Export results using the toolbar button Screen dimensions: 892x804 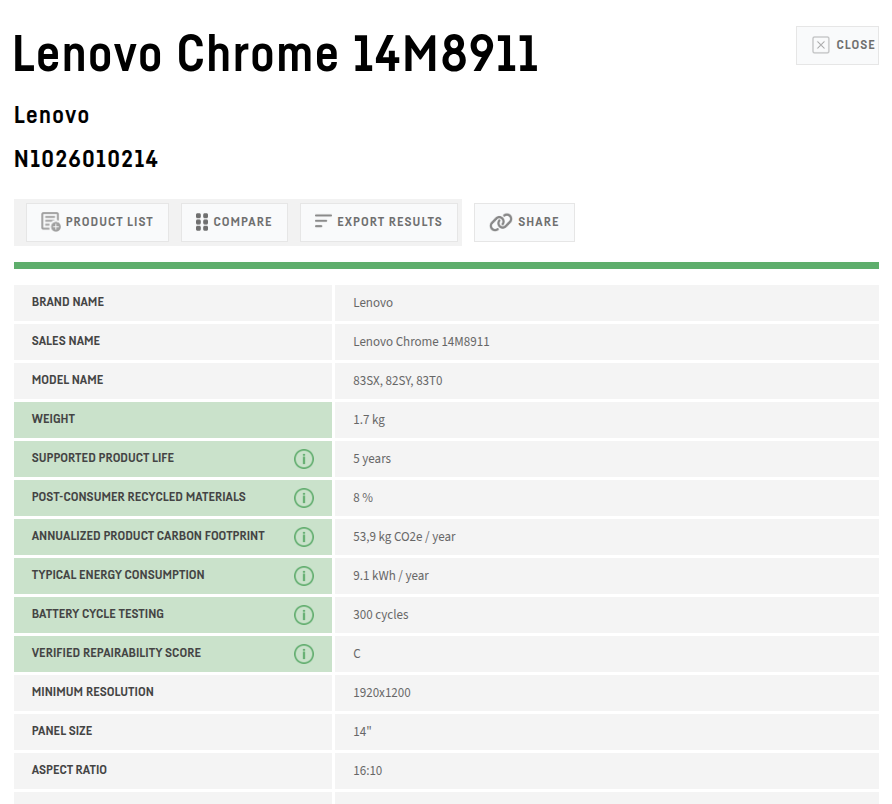[378, 222]
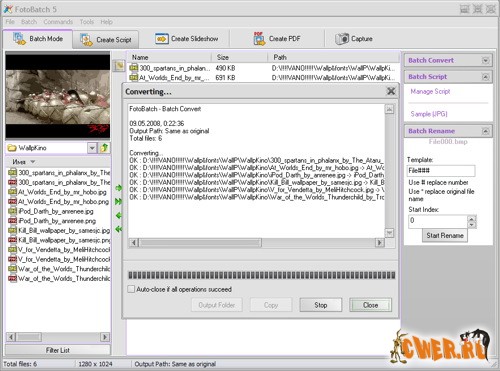This screenshot has width=500, height=371.
Task: Click the Template input field
Action: [x=441, y=171]
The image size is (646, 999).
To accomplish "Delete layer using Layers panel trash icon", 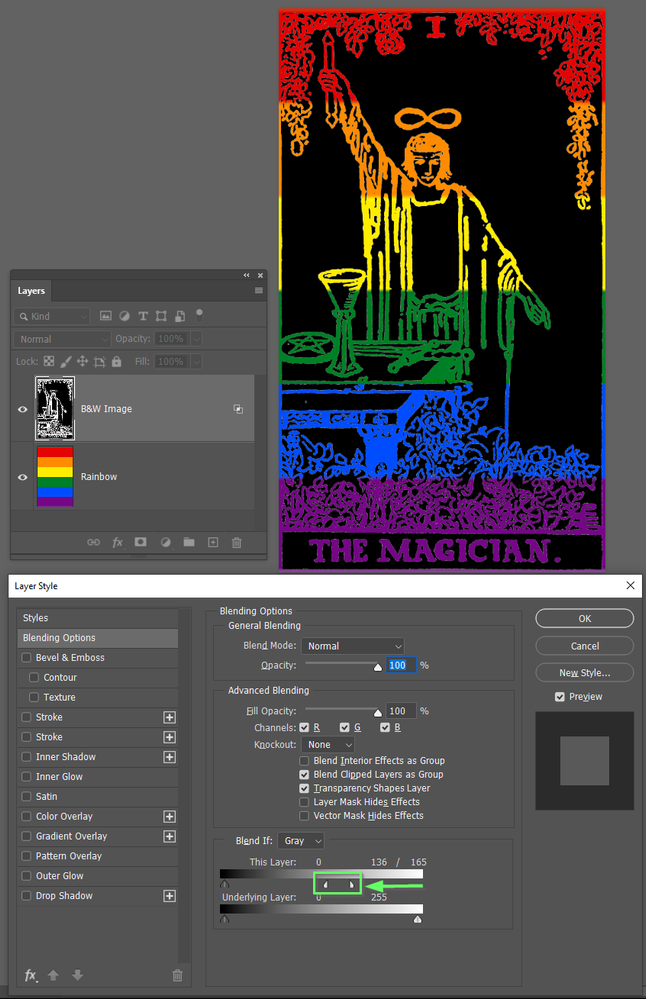I will click(237, 542).
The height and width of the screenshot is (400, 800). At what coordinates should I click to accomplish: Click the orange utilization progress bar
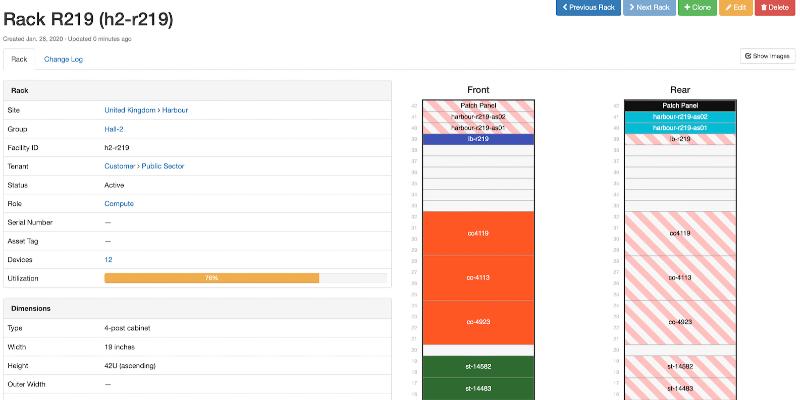pos(211,278)
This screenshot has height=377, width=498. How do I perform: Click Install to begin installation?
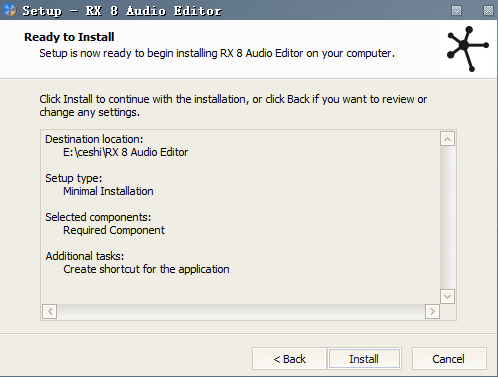coord(364,359)
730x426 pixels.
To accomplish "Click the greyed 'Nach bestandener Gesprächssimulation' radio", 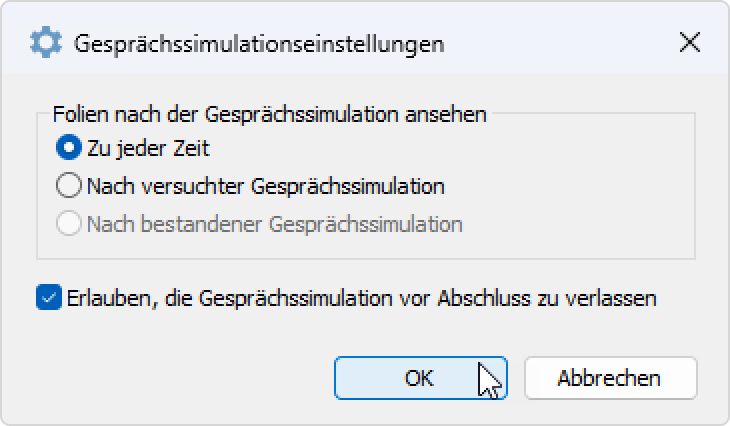I will click(x=69, y=223).
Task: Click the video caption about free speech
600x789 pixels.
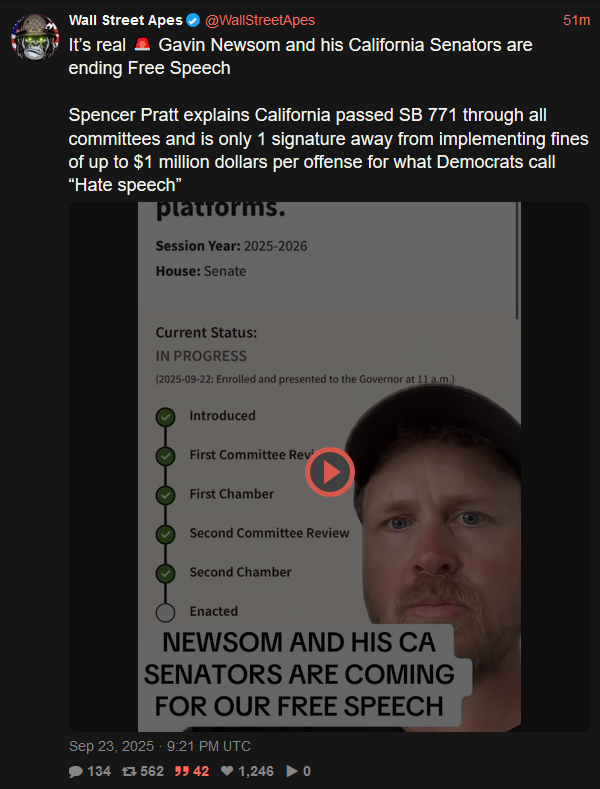Action: coord(299,674)
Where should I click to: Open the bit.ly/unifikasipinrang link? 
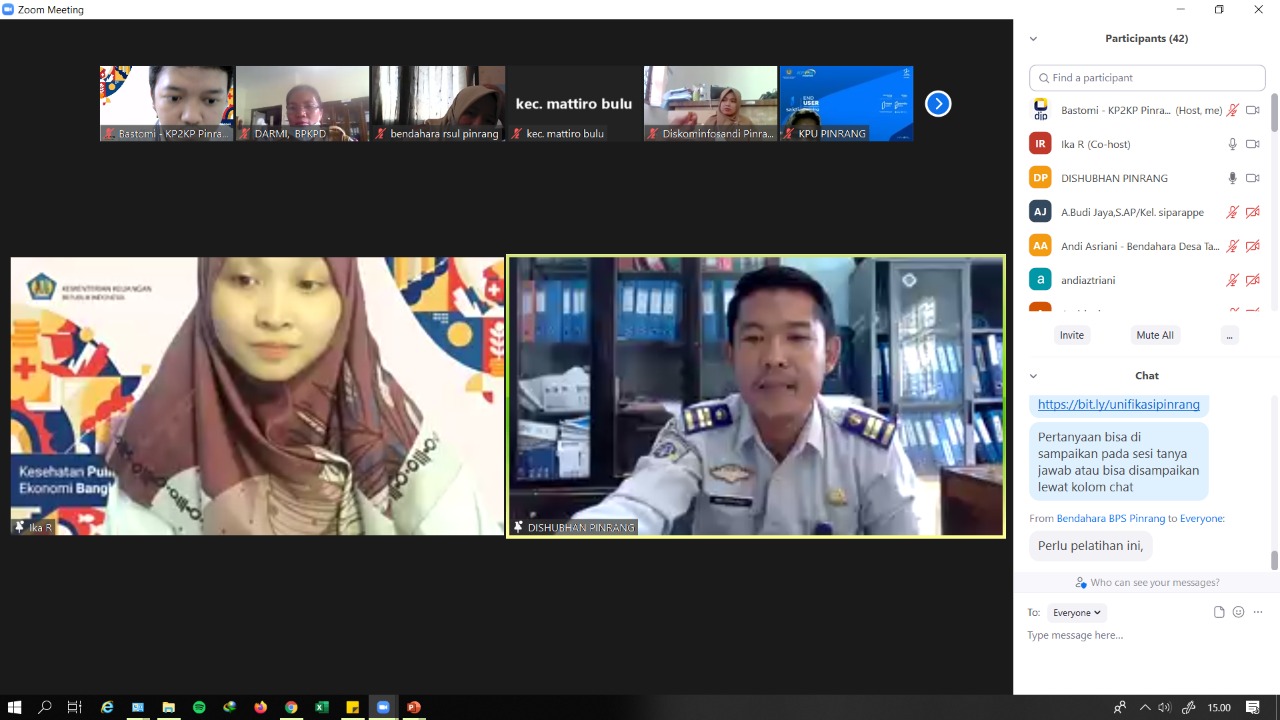pos(1118,405)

• Work task: With the pictures excluded, retype exactly the lines from the one containing "Task: Click the video" through the last line of the listing, both ends included.

• Response:
Task: Click the video caption about free speech
600x789 pixels.
Action: coord(299,674)
Where should I click to: Open the bit.ly/unifikasipinrang link? 
pos(1118,405)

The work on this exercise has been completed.